離婚するはずが、心臓外科医にとろとろに溶かされました~契約夫婦は愛焦れる夜を重ねる~
 しかし、看護師の水上に特別室で迫られ辟易していた時、勇ましく乗り込んで来た凛音に『剣持先生もさっさと結婚されたらいいんじゃないですか?』と言われた暁斗は『じゃあ、君が結婚してくれればいいじゃないか』と自然に思ってしまった。

 そしてこの契約結婚を凛音に持ちかけたのだ。

 咄嗟に思いついた事だったが、お互いにメリットがあるいいプランだと思ったのだ。

 この形の結婚なら、彼女を助ける事が出来るし、暫くは自分のペースをみだされずに、外野も黙らせることが出来て好都合だ。

 いつまで続けるか分からないが、離婚する時には彼女に慰謝料としてまとまった金を渡せばいいだろうと考えた。

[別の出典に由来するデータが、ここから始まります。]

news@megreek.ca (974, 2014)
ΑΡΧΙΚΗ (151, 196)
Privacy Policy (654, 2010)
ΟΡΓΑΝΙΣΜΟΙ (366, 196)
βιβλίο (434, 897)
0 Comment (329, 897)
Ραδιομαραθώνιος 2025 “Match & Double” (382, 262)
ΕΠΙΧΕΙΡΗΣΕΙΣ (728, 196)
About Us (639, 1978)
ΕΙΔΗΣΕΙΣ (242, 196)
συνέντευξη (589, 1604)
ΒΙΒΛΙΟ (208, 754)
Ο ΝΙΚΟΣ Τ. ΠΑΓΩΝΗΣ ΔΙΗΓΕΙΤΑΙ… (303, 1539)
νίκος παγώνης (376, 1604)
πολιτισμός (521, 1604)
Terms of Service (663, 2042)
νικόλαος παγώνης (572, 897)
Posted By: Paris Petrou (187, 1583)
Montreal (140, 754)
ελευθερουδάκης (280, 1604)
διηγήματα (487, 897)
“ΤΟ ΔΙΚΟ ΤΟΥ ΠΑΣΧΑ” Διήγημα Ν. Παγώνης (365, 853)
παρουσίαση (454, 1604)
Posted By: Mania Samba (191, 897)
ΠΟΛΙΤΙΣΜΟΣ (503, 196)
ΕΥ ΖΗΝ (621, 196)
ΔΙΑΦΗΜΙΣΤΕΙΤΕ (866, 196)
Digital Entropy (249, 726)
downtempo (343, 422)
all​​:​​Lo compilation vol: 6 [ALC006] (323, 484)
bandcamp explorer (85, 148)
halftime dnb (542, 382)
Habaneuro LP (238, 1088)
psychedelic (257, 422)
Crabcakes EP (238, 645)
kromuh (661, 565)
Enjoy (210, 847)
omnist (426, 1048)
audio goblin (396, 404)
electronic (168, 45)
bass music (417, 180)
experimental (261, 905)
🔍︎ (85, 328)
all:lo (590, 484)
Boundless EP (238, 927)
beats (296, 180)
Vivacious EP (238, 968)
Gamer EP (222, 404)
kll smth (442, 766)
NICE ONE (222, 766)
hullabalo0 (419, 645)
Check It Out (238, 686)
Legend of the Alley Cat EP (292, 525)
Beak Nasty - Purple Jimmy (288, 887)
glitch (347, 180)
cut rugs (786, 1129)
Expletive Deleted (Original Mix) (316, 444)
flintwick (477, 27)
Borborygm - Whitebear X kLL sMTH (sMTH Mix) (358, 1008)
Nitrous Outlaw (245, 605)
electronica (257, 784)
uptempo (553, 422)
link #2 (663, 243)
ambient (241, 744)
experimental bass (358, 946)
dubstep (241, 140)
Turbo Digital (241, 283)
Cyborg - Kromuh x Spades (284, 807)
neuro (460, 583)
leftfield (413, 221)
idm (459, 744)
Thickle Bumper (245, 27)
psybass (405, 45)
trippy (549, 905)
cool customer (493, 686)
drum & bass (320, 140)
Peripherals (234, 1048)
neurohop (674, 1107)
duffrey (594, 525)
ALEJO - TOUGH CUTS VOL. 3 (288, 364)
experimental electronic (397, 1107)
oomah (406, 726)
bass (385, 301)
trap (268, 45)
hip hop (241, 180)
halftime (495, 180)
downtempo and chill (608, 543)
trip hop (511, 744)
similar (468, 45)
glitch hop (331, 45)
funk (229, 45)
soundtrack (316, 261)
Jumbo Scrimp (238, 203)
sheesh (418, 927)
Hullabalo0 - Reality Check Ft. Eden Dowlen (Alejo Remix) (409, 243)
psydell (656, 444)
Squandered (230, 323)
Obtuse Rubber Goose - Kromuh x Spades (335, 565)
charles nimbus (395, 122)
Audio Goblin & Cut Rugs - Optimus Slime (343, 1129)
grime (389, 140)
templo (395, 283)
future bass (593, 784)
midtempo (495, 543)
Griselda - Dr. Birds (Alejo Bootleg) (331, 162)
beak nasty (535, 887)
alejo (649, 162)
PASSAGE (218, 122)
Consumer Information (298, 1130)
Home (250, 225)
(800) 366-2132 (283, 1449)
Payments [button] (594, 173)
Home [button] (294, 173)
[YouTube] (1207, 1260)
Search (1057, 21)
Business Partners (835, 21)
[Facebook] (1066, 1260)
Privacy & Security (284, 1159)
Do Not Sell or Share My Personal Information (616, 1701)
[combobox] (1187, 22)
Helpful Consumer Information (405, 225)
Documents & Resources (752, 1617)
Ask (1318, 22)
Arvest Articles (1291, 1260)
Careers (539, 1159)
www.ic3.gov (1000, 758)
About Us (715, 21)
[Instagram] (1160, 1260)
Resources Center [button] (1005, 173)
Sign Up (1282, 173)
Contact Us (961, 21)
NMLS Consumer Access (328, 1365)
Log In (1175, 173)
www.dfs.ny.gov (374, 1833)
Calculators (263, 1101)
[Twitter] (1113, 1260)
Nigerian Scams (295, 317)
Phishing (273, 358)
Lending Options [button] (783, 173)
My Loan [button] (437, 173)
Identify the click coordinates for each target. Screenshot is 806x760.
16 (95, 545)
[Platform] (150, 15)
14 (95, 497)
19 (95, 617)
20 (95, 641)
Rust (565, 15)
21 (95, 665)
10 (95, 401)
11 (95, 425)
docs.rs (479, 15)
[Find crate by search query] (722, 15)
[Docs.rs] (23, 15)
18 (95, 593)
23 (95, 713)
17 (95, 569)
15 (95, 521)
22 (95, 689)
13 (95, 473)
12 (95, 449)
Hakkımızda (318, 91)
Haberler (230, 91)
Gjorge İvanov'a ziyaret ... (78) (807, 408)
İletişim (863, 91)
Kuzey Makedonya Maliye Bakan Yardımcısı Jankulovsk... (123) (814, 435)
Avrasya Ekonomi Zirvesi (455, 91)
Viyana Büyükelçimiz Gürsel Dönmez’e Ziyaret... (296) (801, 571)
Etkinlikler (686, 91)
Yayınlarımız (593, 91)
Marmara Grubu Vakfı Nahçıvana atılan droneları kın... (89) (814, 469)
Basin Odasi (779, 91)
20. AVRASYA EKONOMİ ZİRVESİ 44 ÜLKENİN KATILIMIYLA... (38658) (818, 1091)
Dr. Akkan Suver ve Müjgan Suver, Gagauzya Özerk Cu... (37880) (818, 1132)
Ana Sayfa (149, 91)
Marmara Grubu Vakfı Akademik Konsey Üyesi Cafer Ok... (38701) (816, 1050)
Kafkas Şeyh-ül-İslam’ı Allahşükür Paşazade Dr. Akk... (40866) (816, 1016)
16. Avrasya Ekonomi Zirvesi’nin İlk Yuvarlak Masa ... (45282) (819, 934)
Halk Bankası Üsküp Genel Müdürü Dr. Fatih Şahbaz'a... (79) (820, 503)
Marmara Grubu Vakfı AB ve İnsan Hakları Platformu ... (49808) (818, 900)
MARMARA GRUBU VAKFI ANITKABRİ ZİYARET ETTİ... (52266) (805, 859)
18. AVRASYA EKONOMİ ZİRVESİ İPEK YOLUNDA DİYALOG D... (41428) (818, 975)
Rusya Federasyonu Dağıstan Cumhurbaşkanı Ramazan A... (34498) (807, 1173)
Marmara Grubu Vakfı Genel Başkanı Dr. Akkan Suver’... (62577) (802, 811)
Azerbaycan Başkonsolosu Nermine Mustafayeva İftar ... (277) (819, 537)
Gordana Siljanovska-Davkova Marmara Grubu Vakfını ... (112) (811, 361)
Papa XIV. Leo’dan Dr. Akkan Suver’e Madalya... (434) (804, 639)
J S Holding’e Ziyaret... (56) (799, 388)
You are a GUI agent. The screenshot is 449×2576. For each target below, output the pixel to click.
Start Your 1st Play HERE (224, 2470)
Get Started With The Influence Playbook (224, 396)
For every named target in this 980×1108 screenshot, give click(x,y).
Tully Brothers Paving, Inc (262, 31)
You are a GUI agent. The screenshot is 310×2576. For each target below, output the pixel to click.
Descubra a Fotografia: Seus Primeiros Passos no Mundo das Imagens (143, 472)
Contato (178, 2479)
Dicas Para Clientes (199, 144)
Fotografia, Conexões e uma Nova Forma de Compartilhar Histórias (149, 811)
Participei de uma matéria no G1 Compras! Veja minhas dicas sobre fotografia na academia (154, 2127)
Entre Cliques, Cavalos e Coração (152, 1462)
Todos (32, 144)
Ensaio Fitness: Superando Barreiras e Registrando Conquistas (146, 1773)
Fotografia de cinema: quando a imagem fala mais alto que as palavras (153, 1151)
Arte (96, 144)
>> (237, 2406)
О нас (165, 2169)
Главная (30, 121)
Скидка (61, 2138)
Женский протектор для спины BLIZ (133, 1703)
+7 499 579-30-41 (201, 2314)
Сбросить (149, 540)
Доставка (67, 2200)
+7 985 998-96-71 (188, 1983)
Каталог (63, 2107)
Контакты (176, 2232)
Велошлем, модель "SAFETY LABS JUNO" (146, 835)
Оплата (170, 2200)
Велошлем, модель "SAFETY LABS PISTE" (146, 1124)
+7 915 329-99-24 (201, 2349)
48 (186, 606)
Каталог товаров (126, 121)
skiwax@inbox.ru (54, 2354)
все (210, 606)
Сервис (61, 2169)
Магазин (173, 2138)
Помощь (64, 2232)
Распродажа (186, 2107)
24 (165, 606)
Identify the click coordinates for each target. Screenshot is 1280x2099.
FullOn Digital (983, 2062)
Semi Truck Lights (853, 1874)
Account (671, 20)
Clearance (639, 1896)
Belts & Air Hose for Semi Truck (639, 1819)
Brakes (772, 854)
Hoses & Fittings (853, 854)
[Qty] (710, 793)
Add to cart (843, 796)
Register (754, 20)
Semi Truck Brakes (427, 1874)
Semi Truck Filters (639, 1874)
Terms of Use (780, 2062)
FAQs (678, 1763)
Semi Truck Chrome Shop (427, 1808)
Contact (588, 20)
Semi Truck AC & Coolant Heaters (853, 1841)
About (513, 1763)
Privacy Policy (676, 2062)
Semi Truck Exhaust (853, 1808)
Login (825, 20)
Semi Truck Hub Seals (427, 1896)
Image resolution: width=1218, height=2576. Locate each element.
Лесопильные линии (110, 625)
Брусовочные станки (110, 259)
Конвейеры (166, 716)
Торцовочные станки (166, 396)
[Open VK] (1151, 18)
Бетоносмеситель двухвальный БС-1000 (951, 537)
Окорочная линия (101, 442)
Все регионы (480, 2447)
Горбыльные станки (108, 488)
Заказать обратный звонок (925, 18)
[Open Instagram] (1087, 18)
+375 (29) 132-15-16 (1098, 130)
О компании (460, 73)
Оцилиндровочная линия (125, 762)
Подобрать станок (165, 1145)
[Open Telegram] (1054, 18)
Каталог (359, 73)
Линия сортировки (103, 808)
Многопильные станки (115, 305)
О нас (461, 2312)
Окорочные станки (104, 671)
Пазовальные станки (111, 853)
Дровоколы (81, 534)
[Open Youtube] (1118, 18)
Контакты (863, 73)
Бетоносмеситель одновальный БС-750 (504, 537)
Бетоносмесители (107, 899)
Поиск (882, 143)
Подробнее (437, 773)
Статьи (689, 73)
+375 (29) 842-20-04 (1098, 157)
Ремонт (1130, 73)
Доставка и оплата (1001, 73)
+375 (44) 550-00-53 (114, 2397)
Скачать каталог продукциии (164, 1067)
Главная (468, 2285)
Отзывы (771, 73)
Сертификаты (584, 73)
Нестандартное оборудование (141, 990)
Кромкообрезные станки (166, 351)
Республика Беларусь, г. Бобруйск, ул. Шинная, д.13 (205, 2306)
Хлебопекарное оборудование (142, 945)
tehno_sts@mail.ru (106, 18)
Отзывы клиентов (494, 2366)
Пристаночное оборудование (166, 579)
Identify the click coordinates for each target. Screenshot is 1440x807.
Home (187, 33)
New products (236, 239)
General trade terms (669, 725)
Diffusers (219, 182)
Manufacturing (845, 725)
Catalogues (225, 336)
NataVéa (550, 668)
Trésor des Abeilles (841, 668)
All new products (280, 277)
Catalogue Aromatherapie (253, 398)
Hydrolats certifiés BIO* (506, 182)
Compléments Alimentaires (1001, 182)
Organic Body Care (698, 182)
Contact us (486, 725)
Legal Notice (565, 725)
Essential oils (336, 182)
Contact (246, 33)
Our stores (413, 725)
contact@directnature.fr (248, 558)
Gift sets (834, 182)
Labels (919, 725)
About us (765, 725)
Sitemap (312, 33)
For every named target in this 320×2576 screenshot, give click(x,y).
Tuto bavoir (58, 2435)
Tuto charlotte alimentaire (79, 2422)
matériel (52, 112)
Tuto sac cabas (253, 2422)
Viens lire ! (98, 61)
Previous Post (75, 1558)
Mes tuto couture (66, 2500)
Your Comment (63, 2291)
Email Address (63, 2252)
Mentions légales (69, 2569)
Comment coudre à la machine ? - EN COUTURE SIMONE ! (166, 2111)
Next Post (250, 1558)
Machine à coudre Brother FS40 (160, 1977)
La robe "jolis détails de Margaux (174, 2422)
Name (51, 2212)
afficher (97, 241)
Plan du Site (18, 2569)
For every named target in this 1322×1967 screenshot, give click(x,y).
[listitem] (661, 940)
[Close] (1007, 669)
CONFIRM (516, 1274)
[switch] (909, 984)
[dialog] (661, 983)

 それなのに、入籍当日から、あくまで『家政婦です』という体で夫婦として暁斗と関わろうとしない意思が見え見えだった凛音に苛立ちを覚え、自室で強引に組み敷いてしまった。自分でも驚く行動だった。

(……今思えば、俺はただ拗ねていただけだな)

 こちらから契約結婚を持ちかけた癖に、彼女に一線を引かれるのが嫌だったのだ。

 彼女が初めてだと知っても止めるどころが、自分が無垢な彼女の初めての男になる事に薄暗い喜びさえ覚え、そのまま抱いた。

 そんな最低な男の為に凛音は献身的に日常生活全般をサポートしながら仕事を続け、時には看護師たちに妻として正面から対峙する。